(Beginning of Data under study)

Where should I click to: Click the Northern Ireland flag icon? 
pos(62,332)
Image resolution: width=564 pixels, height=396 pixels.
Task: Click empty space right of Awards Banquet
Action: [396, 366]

(End of Data under study)

Work required: Write the data out again in full. Match it word for word.

Your response:
Where should I click to: Click the Northern Ireland flag icon? 
pos(62,332)
Image resolution: width=564 pixels, height=396 pixels.
Task: Click empty space right of Awards Banquet
Action: [396, 366]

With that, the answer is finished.